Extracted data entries

* Begin *

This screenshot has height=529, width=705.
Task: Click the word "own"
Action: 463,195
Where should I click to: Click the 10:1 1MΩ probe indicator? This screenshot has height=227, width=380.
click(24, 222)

* End *
* Begin *

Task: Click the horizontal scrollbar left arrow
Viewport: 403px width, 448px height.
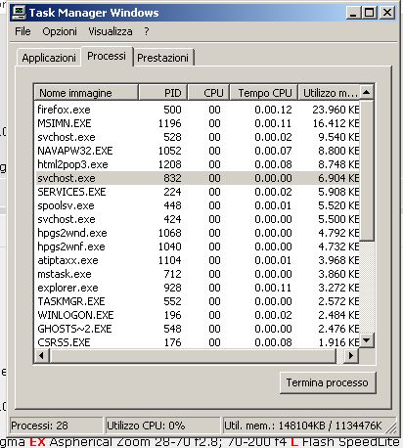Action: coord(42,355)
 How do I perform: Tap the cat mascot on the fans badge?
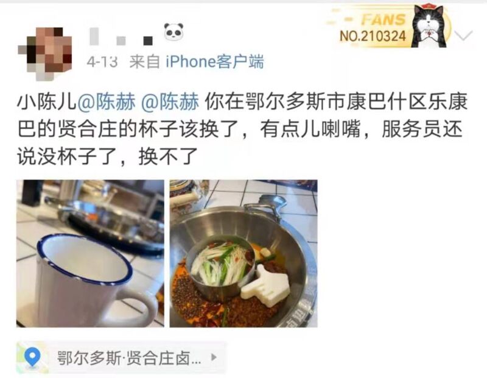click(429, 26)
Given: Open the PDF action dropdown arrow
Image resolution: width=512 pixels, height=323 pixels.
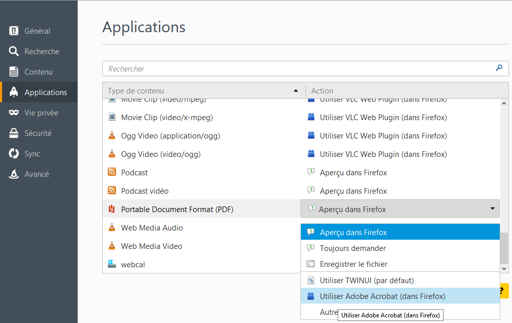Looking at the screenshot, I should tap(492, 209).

* End *

[Exercise directions]: Pull out every line in the records above that contains the string "height", and list those lines in their original order.

[Worked solution]:
This screenshot has height=529, width=705.
Where should I click to: Click the 10:1 1MΩ probe indicator? This screenshot has height=227, width=380.
Viewport: 403px width, 448px height.
Image resolution: width=512 pixels, height=323 pixels.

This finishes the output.